┏━━

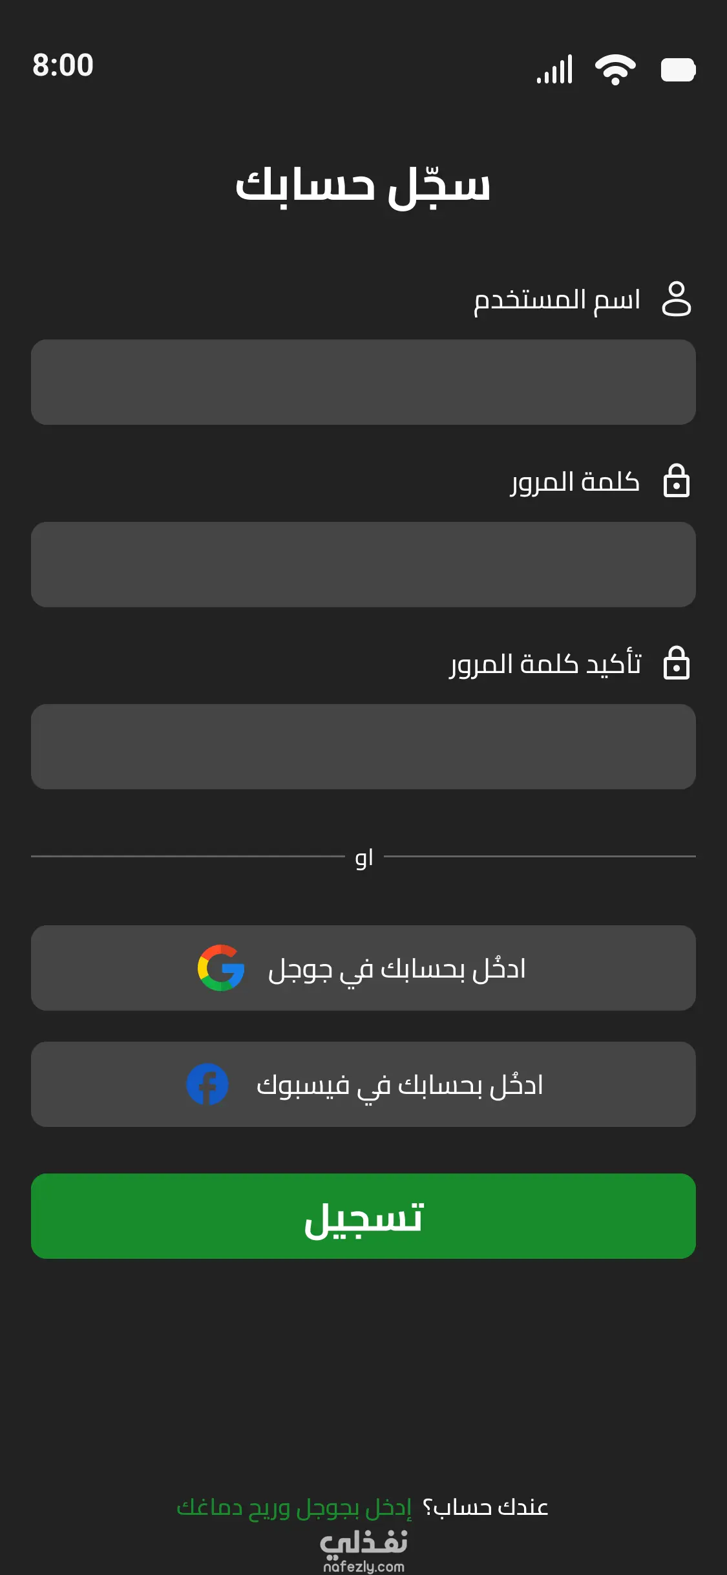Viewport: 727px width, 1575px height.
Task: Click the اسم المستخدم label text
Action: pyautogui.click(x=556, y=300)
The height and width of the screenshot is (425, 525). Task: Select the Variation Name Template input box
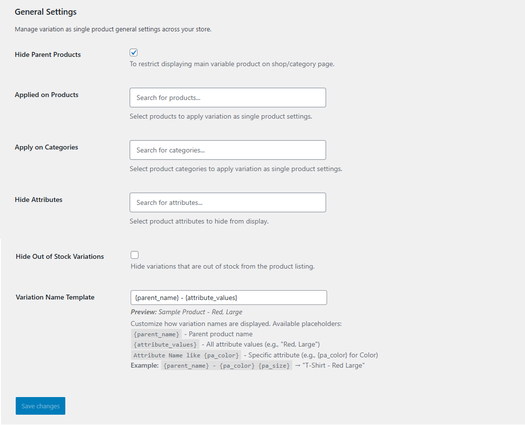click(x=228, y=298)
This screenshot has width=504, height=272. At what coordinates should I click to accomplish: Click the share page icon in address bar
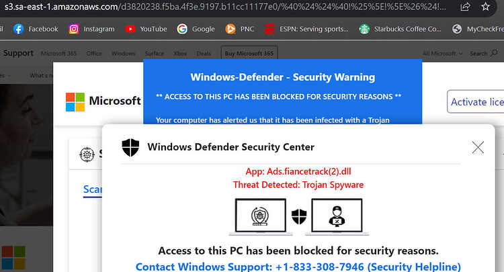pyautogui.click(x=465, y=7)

┗━━
┏━━

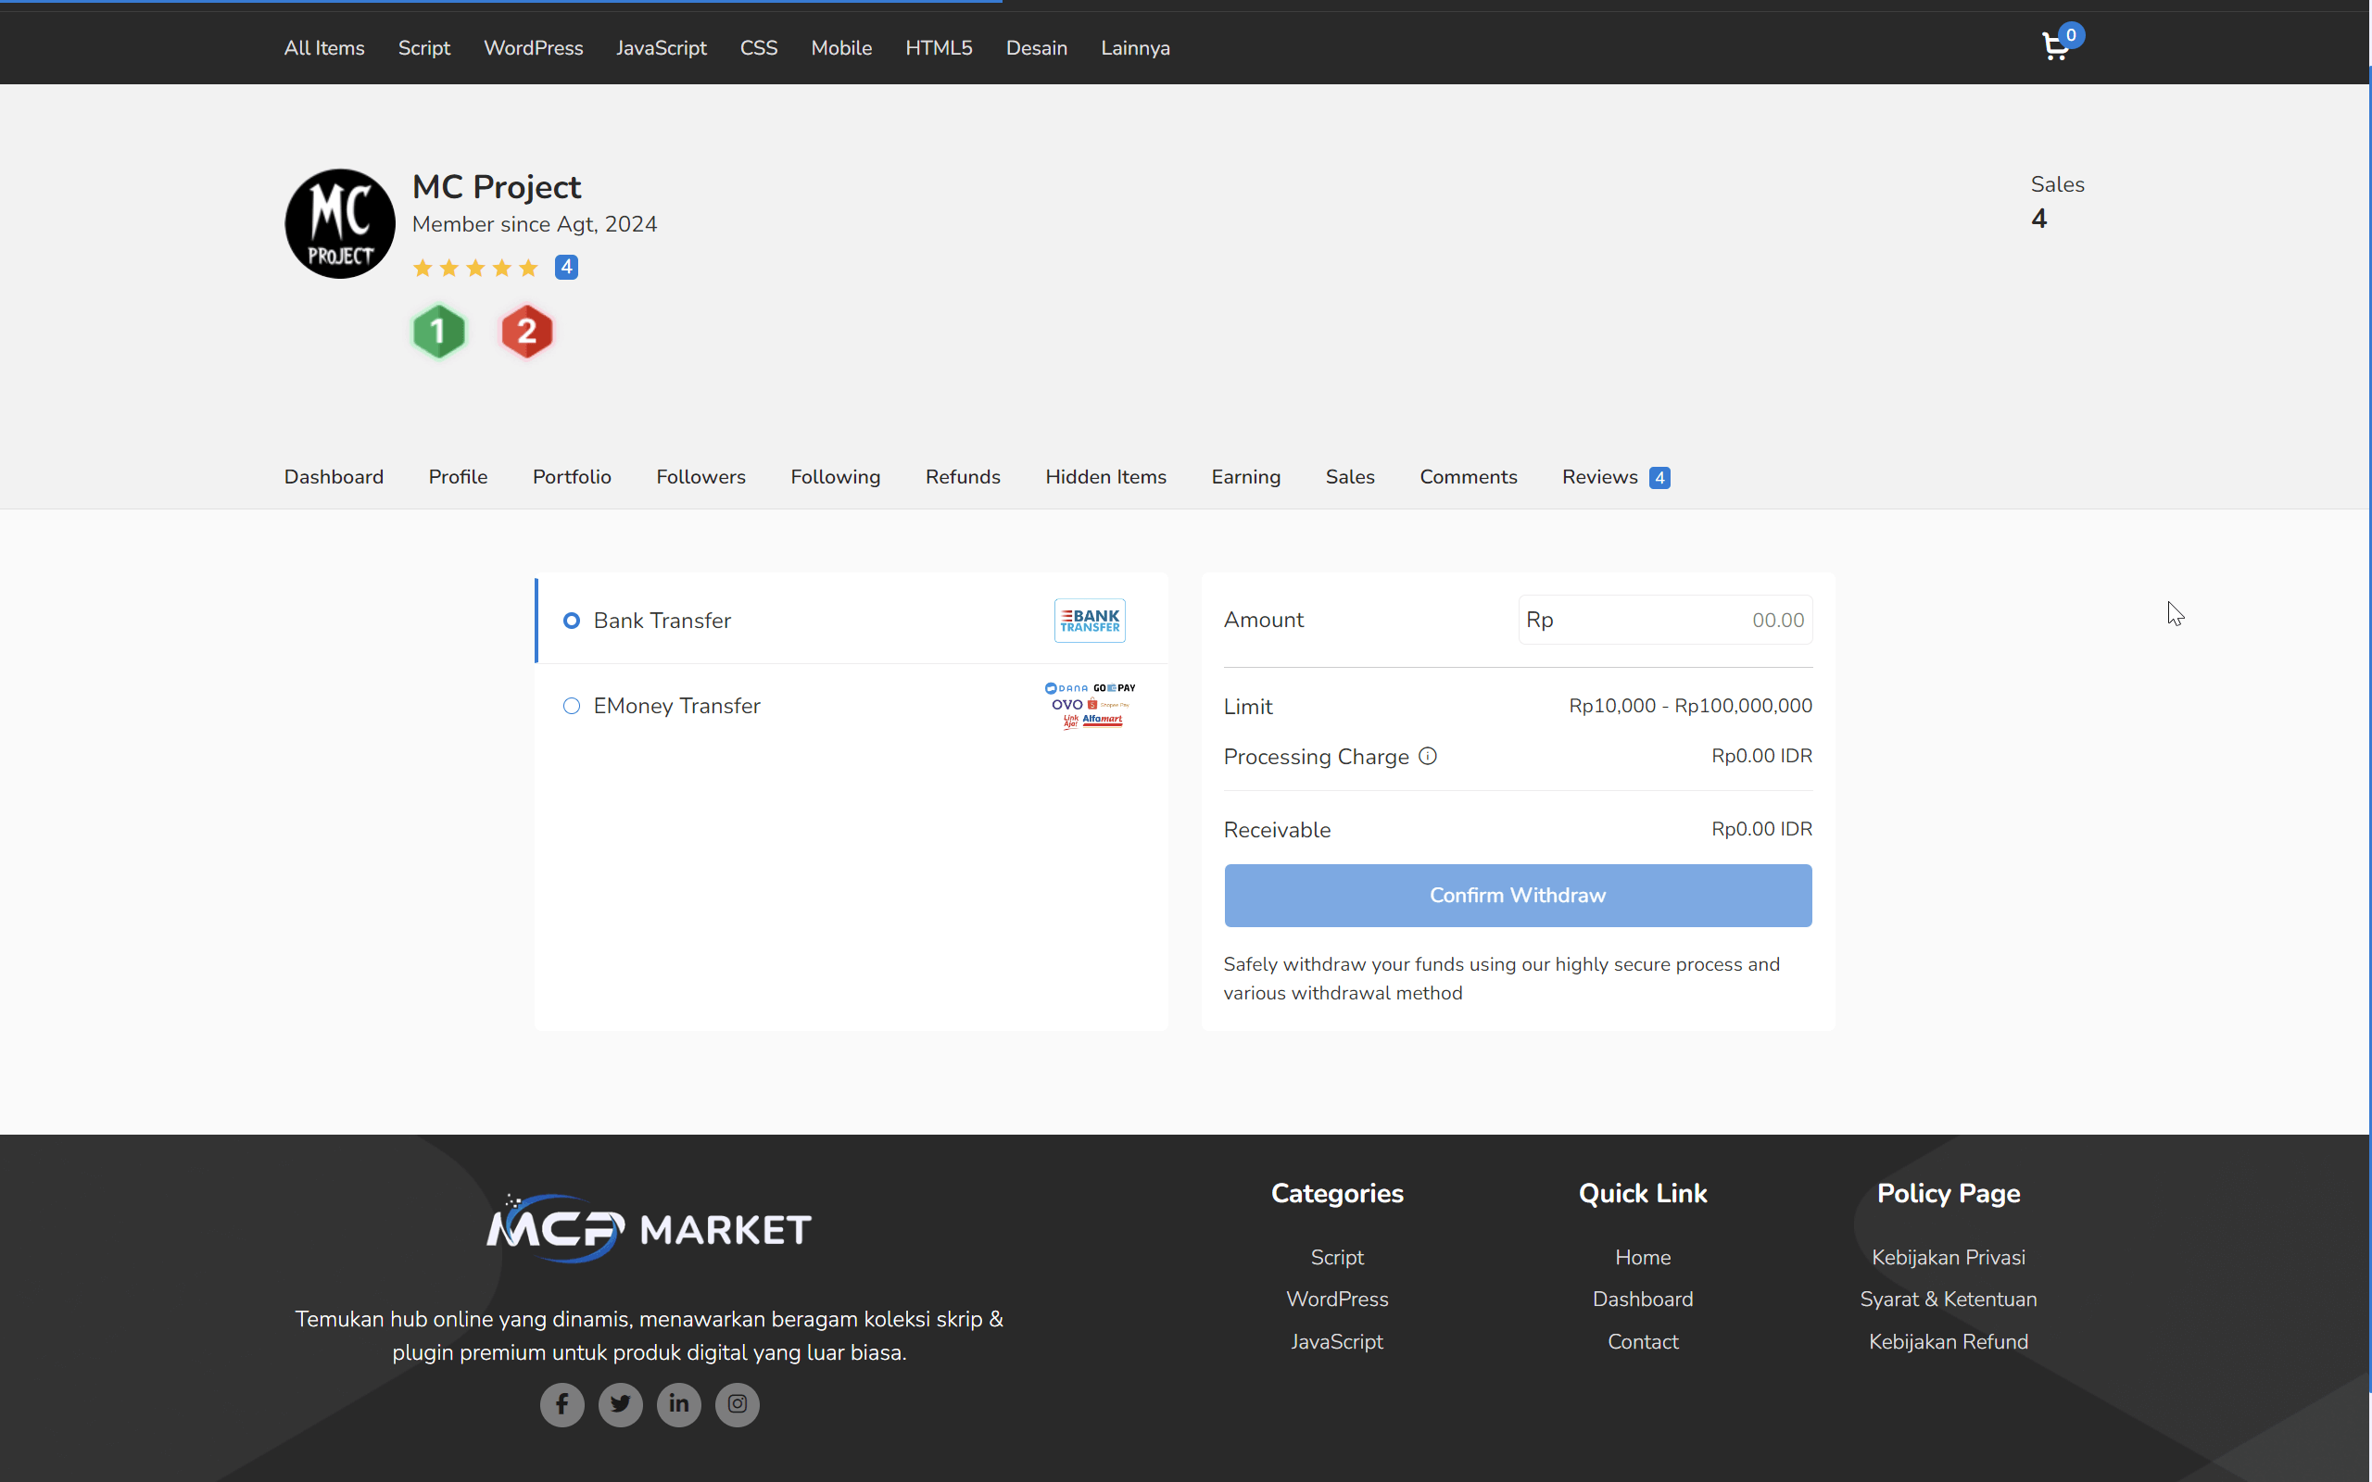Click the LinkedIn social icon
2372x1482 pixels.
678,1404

┗━━

Task objective: Copy the entries word for word, starting at the line that contains "Viewport: 727px width, 1575px height." and ending at the line that contains "pyautogui.click(x=465, y=7)", with both of those lines included. Omit the pictures.

Result of the exercise:
Viewport: 727px width, 1575px height.
Task: Click the اسم المستخدم label text
Action: pyautogui.click(x=556, y=300)
The height and width of the screenshot is (425, 525). Task: Select the Variation Name Template input box
click(x=228, y=298)
This screenshot has width=504, height=272. At what coordinates should I click to accomplish: Click the share page icon in address bar
pyautogui.click(x=465, y=7)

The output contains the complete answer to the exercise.